>>>
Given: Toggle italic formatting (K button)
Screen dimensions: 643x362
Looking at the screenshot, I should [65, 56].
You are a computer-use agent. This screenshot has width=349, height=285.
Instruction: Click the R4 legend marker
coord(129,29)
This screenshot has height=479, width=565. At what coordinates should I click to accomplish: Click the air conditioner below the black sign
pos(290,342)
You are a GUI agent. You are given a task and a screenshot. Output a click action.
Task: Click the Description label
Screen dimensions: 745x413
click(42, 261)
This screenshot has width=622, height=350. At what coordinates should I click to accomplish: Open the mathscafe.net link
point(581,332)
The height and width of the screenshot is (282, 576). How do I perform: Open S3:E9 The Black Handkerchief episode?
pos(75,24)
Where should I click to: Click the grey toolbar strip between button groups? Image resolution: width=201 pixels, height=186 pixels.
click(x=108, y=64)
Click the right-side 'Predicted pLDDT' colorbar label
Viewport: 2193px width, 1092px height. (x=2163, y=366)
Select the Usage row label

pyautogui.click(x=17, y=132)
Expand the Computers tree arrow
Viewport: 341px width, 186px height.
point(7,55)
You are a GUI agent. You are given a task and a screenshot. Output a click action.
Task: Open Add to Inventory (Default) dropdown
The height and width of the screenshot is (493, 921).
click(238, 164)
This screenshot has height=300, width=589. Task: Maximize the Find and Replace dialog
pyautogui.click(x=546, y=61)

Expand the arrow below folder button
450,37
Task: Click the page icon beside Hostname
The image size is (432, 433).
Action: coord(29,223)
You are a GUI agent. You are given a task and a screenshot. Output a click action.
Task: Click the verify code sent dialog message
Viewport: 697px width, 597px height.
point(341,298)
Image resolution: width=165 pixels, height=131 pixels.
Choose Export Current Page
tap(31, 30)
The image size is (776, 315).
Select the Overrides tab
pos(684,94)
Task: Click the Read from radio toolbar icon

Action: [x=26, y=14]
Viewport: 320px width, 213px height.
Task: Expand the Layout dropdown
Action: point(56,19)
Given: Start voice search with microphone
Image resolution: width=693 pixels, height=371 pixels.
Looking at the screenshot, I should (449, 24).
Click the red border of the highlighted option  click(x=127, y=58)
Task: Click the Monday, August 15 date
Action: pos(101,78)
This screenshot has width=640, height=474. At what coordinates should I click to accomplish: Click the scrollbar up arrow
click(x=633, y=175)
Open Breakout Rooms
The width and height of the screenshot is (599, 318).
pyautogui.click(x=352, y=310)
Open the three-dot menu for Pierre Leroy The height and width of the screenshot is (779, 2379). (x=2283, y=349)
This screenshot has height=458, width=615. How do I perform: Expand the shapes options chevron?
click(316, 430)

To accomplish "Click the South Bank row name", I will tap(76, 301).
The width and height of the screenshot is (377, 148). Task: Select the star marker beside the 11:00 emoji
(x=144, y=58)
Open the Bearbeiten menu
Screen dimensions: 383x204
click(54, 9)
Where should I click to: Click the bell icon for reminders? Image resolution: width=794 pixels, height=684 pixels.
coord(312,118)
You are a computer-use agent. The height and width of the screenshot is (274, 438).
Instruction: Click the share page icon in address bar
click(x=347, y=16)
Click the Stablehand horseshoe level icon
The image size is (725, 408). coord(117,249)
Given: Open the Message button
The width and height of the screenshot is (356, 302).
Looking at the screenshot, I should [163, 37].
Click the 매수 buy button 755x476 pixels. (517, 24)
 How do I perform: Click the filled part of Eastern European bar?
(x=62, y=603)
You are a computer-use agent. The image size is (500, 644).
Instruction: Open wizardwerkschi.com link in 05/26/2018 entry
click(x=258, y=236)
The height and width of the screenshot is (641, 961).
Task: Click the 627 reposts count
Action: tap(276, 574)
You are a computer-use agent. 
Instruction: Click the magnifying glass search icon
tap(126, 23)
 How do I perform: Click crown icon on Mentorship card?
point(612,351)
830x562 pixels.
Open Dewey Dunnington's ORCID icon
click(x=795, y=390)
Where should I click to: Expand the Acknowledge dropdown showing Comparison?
<<<
* INSTRUCTIONS FOR THE TASK:
Set down the data in full, word for word.

* TASK ANSWER:
Given: Toggle italic formatting (K button)
Screen dimensions: 643x362
Looking at the screenshot, I should [65, 56].
You are a computer-use agent. This screenshot has width=349, height=285.
Instruction: Click the R4 legend marker
coord(129,29)
This screenshot has height=479, width=565. At what coordinates should I click to accomplish: Click the air conditioner below the black sign
pos(290,342)
You are a GUI agent. You are given a task and a screenshot. Output a click action.
Task: Click the Description label
Screen dimensions: 745x413
click(42, 261)
This screenshot has width=622, height=350. At what coordinates should I click to accomplish: Open the mathscafe.net link
point(581,332)
The height and width of the screenshot is (282, 576). How do I perform: Open S3:E9 The Black Handkerchief episode?
pos(75,24)
Where should I click to: Click the grey toolbar strip between button groups? Image resolution: width=201 pixels, height=186 pixels.
click(x=108, y=64)
Click the right-side 'Predicted pLDDT' colorbar label
Viewport: 2193px width, 1092px height. (x=2163, y=366)
Select the Usage row label

pyautogui.click(x=17, y=132)
Expand the Computers tree arrow
Viewport: 341px width, 186px height.
point(7,55)
You are a GUI agent. You are given a task and a screenshot. Output a click action.
Task: Open Add to Inventory (Default) dropdown
The height and width of the screenshot is (493, 921).
click(238, 164)
This screenshot has height=300, width=589. Task: Maximize the Find and Replace dialog
pyautogui.click(x=546, y=61)

Expand the arrow below folder button
450,37
Task: Click the page icon beside Hostname
The image size is (432, 433).
Action: coord(29,223)
You are a GUI agent. You are given a task and a screenshot. Output a click action.
Task: Click the verify code sent dialog message
Viewport: 697px width, 597px height.
point(341,298)
Image resolution: width=165 pixels, height=131 pixels.
Choose Export Current Page
tap(31, 30)
The image size is (776, 315).
Select the Overrides tab
pos(684,94)
Task: Click the Read from radio toolbar icon

Action: [x=26, y=14]
Viewport: 320px width, 213px height.
Task: Expand the Layout dropdown
Action: point(56,19)
Given: Start voice search with microphone
Image resolution: width=693 pixels, height=371 pixels.
Looking at the screenshot, I should (449, 24).
Click the red border of the highlighted option  click(x=127, y=58)
Task: Click the Monday, August 15 date
Action: pos(101,78)
This screenshot has width=640, height=474. At what coordinates should I click to accomplish: Click the scrollbar up arrow
click(x=633, y=175)
Open Breakout Rooms
The width and height of the screenshot is (599, 318).
pyautogui.click(x=352, y=310)
Open the three-dot menu for Pierre Leroy The height and width of the screenshot is (779, 2379). (x=2283, y=349)
This screenshot has height=458, width=615. How do I perform: Expand the shapes options chevron?
click(316, 430)

To accomplish "Click the South Bank row name", I will tap(76, 301).
The width and height of the screenshot is (377, 148). Task: Select the star marker beside the 11:00 emoji
(x=144, y=58)
Open the Bearbeiten menu
Screen dimensions: 383x204
click(54, 9)
Where should I click to: Click the bell icon for reminders? Image resolution: width=794 pixels, height=684 pixels.
coord(312,118)
You are a computer-use agent. The height and width of the screenshot is (274, 438).
Instruction: Click the share page icon in address bar
click(x=347, y=16)
Click the Stablehand horseshoe level icon
The image size is (725, 408). coord(117,249)
Given: Open the Message button
The width and height of the screenshot is (356, 302).
Looking at the screenshot, I should [163, 37].
Click the 매수 buy button 755x476 pixels. (517, 24)
 How do I perform: Click the filled part of Eastern European bar?
(x=62, y=603)
You are a computer-use agent. The image size is (500, 644).
Instruction: Open wizardwerkschi.com link in 05/26/2018 entry
click(x=258, y=236)
The height and width of the screenshot is (641, 961).
Task: Click the 627 reposts count
Action: tap(276, 574)
You are a computer-use agent. 
Instruction: Click the magnifying glass search icon
tap(126, 23)
 How do I perform: Click crown icon on Mentorship card?
point(612,351)
830x562 pixels.
Open Dewey Dunnington's ORCID icon
click(x=795, y=390)
Where should I click to: Expand the Acknowledge dropdown showing Comparison?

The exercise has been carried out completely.